这几样东西都是写进单子里,经内务府派人送过来。皇后和贵妃都未直接经手,中间程序好几道。谁都可以说不知情不够谨慎。
沈鸢虽然听说过这些手段,但真正第一次体会到被用于自己身上时,还是有点难受。
她还没嫁进东宫呢,已经感受到浓浓的敌意。
谢怀琛将闷闷不乐的沈鸢紧紧抱在怀里,盯着这些赏赐之物,寒眸凛冽。温声安慰:“别怕,你随便挑几样喜欢的,剩下的全都收起来。”

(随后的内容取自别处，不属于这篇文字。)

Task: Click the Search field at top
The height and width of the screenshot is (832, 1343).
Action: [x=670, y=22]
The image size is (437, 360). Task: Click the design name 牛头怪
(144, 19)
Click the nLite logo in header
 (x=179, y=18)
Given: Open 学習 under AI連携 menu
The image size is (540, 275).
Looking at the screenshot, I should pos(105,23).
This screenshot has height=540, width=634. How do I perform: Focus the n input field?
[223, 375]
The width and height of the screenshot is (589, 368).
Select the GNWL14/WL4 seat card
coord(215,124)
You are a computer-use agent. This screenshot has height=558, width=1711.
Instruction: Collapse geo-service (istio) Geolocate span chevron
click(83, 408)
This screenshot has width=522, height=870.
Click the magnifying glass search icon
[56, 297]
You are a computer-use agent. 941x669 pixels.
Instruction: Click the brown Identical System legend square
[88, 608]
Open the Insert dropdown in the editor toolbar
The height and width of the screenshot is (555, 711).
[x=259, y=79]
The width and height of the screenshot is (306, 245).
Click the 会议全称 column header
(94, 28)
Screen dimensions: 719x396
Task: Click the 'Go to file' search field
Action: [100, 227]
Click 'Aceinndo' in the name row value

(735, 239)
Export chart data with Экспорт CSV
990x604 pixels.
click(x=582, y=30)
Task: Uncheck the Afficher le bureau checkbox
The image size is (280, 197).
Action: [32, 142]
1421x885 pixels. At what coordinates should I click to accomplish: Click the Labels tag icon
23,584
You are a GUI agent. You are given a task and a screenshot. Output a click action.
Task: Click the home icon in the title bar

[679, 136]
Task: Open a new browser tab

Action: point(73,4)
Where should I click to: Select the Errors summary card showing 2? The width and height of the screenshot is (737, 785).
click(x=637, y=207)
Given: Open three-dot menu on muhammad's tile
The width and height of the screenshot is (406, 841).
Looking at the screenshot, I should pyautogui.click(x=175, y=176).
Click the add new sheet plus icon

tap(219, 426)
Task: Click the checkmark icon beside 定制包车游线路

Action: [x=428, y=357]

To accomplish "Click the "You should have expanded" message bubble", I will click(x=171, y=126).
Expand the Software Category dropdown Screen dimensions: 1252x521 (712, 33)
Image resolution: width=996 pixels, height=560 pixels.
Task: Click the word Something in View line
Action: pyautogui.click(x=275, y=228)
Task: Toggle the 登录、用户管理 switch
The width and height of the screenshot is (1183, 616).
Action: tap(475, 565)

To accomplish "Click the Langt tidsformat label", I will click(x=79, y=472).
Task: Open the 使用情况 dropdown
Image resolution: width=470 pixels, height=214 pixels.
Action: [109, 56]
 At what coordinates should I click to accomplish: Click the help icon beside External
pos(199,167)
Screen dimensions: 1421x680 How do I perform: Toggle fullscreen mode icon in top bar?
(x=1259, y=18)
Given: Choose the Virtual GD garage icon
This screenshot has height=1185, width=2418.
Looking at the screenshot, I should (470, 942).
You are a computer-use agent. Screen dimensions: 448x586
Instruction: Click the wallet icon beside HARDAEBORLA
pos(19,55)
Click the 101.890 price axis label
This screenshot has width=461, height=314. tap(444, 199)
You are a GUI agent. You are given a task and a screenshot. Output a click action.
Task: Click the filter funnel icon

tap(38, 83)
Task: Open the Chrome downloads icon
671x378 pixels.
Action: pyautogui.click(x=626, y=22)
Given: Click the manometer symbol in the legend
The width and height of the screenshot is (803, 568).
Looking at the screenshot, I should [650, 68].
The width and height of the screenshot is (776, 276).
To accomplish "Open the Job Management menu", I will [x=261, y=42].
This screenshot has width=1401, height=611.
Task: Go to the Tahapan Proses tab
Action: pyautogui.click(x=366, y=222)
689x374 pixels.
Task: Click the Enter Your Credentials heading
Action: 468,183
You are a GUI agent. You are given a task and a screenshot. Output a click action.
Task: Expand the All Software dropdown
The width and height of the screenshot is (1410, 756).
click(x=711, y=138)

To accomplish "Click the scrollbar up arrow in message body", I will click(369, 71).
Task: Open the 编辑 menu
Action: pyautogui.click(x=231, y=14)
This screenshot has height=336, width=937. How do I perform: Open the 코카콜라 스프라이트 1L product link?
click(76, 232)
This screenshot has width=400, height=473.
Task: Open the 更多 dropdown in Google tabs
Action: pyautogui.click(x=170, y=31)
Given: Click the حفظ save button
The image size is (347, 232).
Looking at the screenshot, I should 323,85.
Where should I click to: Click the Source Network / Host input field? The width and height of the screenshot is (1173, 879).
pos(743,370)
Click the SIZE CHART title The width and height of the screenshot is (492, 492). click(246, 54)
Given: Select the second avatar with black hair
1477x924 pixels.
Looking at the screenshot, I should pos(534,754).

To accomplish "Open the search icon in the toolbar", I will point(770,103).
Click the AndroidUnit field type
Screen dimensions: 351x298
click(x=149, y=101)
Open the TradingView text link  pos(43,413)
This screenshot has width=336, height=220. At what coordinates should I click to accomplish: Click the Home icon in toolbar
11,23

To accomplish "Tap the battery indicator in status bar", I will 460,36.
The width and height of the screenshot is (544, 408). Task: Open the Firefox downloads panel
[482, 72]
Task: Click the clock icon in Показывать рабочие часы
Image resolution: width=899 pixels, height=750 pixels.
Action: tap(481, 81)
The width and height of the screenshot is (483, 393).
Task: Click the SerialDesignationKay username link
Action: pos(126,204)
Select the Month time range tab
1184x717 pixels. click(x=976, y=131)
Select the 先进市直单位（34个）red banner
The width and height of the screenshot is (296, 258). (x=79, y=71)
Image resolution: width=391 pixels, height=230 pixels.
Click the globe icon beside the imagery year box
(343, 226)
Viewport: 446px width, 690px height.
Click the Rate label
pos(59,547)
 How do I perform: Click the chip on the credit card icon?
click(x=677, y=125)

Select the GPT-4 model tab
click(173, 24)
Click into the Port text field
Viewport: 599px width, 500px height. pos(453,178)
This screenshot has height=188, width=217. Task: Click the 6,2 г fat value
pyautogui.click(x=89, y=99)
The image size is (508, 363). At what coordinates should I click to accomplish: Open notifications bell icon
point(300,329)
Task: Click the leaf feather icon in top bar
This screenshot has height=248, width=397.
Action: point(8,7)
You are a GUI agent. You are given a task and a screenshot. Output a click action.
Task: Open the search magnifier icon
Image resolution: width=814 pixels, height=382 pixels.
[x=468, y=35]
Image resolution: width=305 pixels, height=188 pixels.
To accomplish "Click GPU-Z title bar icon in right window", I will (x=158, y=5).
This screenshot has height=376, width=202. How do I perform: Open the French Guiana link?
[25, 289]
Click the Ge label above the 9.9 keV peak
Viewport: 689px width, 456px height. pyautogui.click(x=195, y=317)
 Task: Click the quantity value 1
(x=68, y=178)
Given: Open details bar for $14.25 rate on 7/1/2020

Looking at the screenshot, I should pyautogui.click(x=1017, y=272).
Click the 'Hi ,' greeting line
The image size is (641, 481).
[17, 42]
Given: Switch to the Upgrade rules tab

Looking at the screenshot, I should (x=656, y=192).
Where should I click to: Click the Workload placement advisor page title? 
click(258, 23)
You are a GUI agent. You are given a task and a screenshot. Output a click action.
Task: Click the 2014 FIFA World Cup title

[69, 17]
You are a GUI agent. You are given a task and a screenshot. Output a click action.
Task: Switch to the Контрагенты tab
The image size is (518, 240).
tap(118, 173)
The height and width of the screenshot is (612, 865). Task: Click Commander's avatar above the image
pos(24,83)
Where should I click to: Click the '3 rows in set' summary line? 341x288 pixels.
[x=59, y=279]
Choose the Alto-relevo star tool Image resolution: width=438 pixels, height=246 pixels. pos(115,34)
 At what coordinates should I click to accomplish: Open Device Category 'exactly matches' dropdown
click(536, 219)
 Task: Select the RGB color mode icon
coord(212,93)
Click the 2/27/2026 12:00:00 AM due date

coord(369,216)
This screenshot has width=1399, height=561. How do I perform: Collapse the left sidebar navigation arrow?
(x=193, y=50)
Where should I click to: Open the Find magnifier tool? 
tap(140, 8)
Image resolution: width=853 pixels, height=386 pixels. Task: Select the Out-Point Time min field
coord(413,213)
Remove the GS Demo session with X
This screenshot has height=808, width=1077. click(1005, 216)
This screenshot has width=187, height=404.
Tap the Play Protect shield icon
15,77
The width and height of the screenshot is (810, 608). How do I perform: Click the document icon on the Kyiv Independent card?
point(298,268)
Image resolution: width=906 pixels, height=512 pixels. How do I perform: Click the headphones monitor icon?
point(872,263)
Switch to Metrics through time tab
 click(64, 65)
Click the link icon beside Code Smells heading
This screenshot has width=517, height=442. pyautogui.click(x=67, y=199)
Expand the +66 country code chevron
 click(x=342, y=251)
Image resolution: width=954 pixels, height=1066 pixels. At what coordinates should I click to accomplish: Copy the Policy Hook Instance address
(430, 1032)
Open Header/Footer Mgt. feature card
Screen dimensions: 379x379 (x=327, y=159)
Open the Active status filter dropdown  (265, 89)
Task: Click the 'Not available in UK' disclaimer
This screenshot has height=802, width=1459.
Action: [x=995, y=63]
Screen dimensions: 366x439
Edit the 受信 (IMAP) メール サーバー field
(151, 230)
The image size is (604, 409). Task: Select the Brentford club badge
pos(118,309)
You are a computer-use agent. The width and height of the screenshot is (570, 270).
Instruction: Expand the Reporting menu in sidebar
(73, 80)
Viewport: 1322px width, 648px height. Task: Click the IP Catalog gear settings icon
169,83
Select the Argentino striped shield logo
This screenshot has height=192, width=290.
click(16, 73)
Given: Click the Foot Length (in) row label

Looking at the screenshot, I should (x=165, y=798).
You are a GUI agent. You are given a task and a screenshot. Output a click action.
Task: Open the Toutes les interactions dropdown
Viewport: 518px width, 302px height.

沈鸢把耳坠子随手一扔,头埋进他怀里,声音愤愤:“我一个都不要,拿走拿走。”
“好好,都听阿鸢的。把这些全都收走。”谢怀琛心疼,一边温声低哄,一边吩咐人收拾。
沈鸢看着小厮简单粗暴地将东西迅速往箱子里一扔,顿时又心疼,赶紧挥挥手:“等等,全给我换成银子。”
小厮为难地看向太子。这可是是皇后和贵妃赏的,总不能全拿去当掉。
谢怀琛莫名想笑,紧抿了抿唇强忍住:“那几样有问题的我会呈给父皇,没标记的和能抹去标记的都放首饰铺子卖,剩下的我赔给阿鸢银子,好不好?”
沈鸢原本心中一喜,可想了想还是亏,轻蹙眉心:“那不还是用的咱们自己的银子。”
太子殿下原本心中颇为欣慰,她已经把他当作利益共同体,会为他的利益打算。
结果沈鸢下一句便俏皮笑道:“也行吧,总比没有的好。不过砚之啊,我可以给你打五折。”
说着伸出五指在面前晃晃。模样十足的机灵。
“好……我谢谢你。”
谢怀琛并不在意这点银子,握住她的五爪,神色严肃沉声问道:“阿鸢,以后能不能别吃避子药?”
看似询问的语气,可漆黑如墨如狼似鹰的眸子紧锁她,仿佛由不得她说不。但细察便会发现眸中隐隐怀着期待之情。